Sur l’indemnité d’occupation
En cas de maintien dans les lieux de la locataire et de Mme [H] [K] malgré la résiliation du bail, il convient de les condamner in solidum au paiement d’une indemnité d’occupation mensuelle d’un montant d’un montant égal à celui du loyer et des charges qui auraient été dus en cas de poursuite du bail, sans majoration.
L’indemnité d’occupation sera payable et révisable dans les mêmes conditions que l’étaient le loyer et les charges, à compter de la résiliation du bail et ne cessera d’être due qu’à la libération effective des locaux avec remise des clés à l’établissement public [Localité 1] HABITAT OPH ou à son mandataire.

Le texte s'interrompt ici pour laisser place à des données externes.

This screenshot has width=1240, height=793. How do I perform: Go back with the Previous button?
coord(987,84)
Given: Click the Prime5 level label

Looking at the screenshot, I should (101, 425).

En l’absence de dette locative, la demande de capitalisation des intérêts est sans objet.
Sur les frais du procès et l’exécution provisoire
Mme [E] [X], qui succombe à la cause, sera condamnée aux dépens de la présente instance, conformément à l’article 696 du code de procédure civile, en ce compris le coût du seul procès-verbal de constat sur ordonnance du 7 mai 2025.

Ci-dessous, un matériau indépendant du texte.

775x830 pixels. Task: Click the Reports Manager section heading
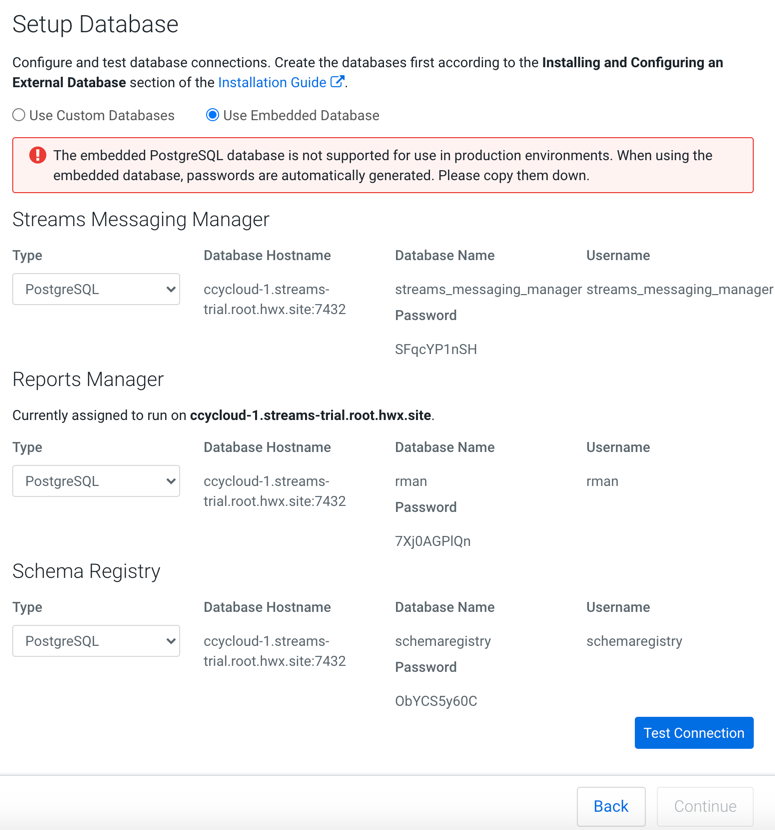88,380
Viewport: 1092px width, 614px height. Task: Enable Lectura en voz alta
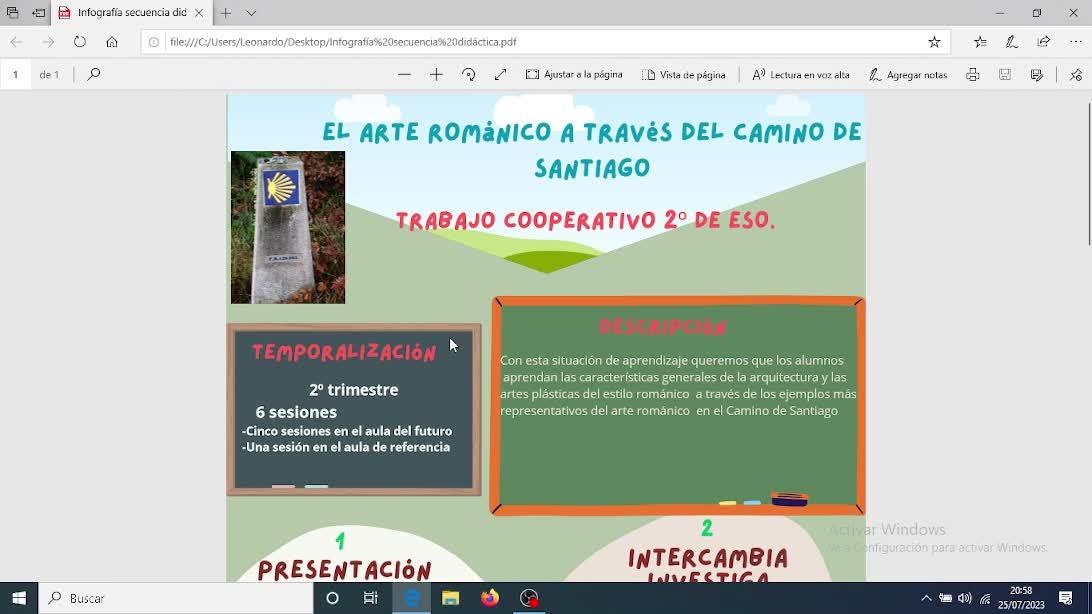click(800, 75)
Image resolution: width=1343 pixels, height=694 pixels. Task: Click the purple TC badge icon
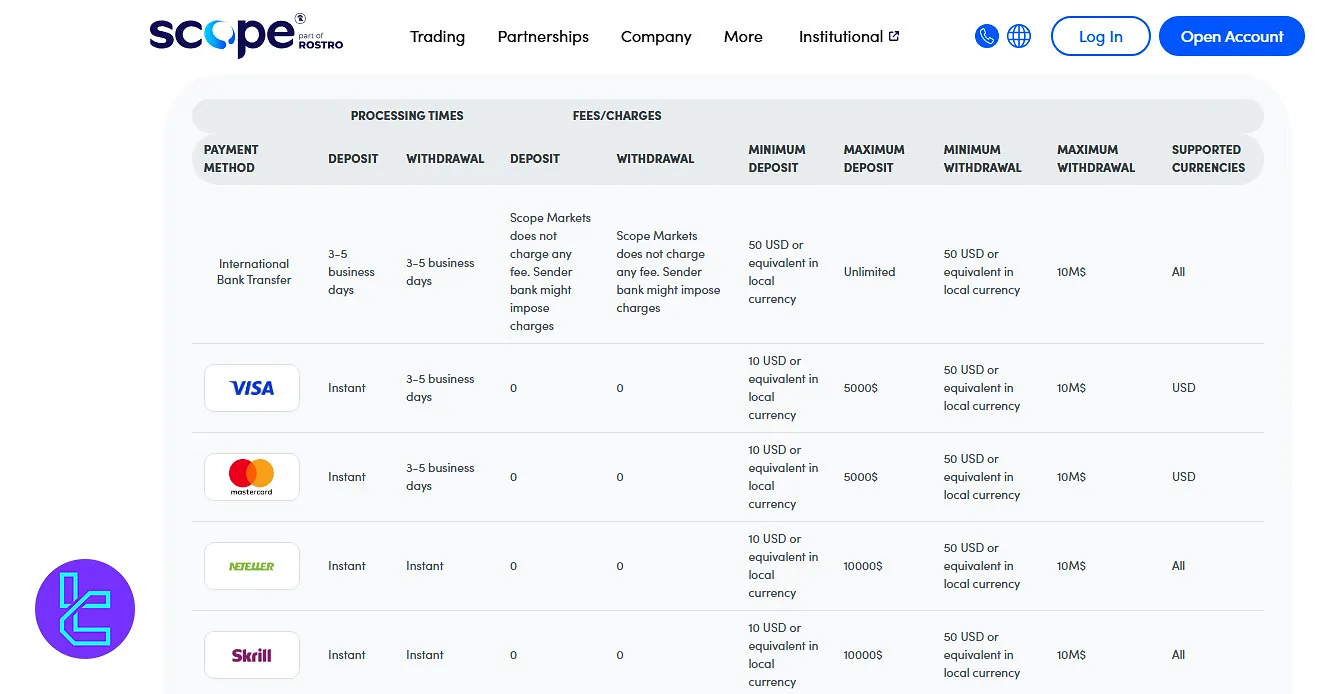coord(85,608)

L’équité commande par ailleurs de faire droit à hauteur de 300 euros à la demande de l’établissement public [Localité 1] HABITAT OPH concernant les frais non compris dans les dépens, en application des dispositions de l’article au titre de l’article 700 du code de procédure civile.

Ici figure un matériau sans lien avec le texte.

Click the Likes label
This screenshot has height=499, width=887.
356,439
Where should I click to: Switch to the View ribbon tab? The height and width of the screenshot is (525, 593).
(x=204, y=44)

Selon l’article 514 du code de procédure civile, les décisions de première instance sont de droit exécutoires à titre provisoire.
PAR CES MOTIFS,
La juge des contentieux de la protection,
PRONONCE la résiliation à la date du présent jugement du bail d’habitation conclu le 18 septembre 2000 entre l’établissement public OPAC de [Localité 1] devenu [Localité 1] HABITAT OPH, d’une part, et Mme [E] [X], d’autre part, concernant les locaux situés au [Adresse 3] à [Localité 2], aux torts exclusifs de Mme [E] [X] ;
ORDONNE à Mme [E] [X] de libérer de sa personne, de ses biens, ainsi que de tous occupants de son chef dont Mme [H] [K] les lieux situés au [Adresse 3] à [Localité 2] ainsi que, le cas échéant, tous les lieux loués accessoirement au logement,
DIT qu’à défaut de libération volontaire, il pourra être procédé à son expulsion et à celle de tous occupants de son chef dont Mme [H] [K] avec l’assistance de la force publique,
DIT que le sort des meubles sera régi conformément aux dispositions des articles L. 433-1 et L. 433-2 du code des procédures civiles d’exécution,
DEBOUTE Mme [H] [K] de sa demande de délai pour libérer les lieux ;
DEBOUTE l’établissement public [Localité 1] HABITAT OPH de sa demande d’astreinte ;
RAPPELLE que l’expulsion ne pourra avoir lieu qu’hors période hivernale et à l’expiration d’un délai de deux mois suivant la délivrance d’un commandement d’avoir à libérer les lieux,
CONDAMNE in solidum Mme [E] [X] et Mme [H] [K] au paiement d’une indemnité d’occupation mensuelle égale au loyer et aux charges qui auraient été dus en cas de poursuite du bail,
DIT que cette indemnité d’occupation, qui se substitue au loyer dès la résiliation du bail, est payable dans les mêmes conditions que l’étaient le loyer et les charges, jusqu’à libération effective des lieux et remise des clés au bailleur ou à son mandataire,
CONDAMNE Mme [E] [X] aux dépens en ce compris le coût du procès-verbal de constat sur ordonnance du 7 mai 2025 ;
CONDAMNE Mme [E] [X] à payer à l’établissement public [Localité 1] HABITAT OPH la somme de 300 euros au titre de l’article 700 du code de procédure civile,
Ainsi jugé par mise à disposition au greffe le 18 février 2026, et signé par la juge et la greffière susnommées.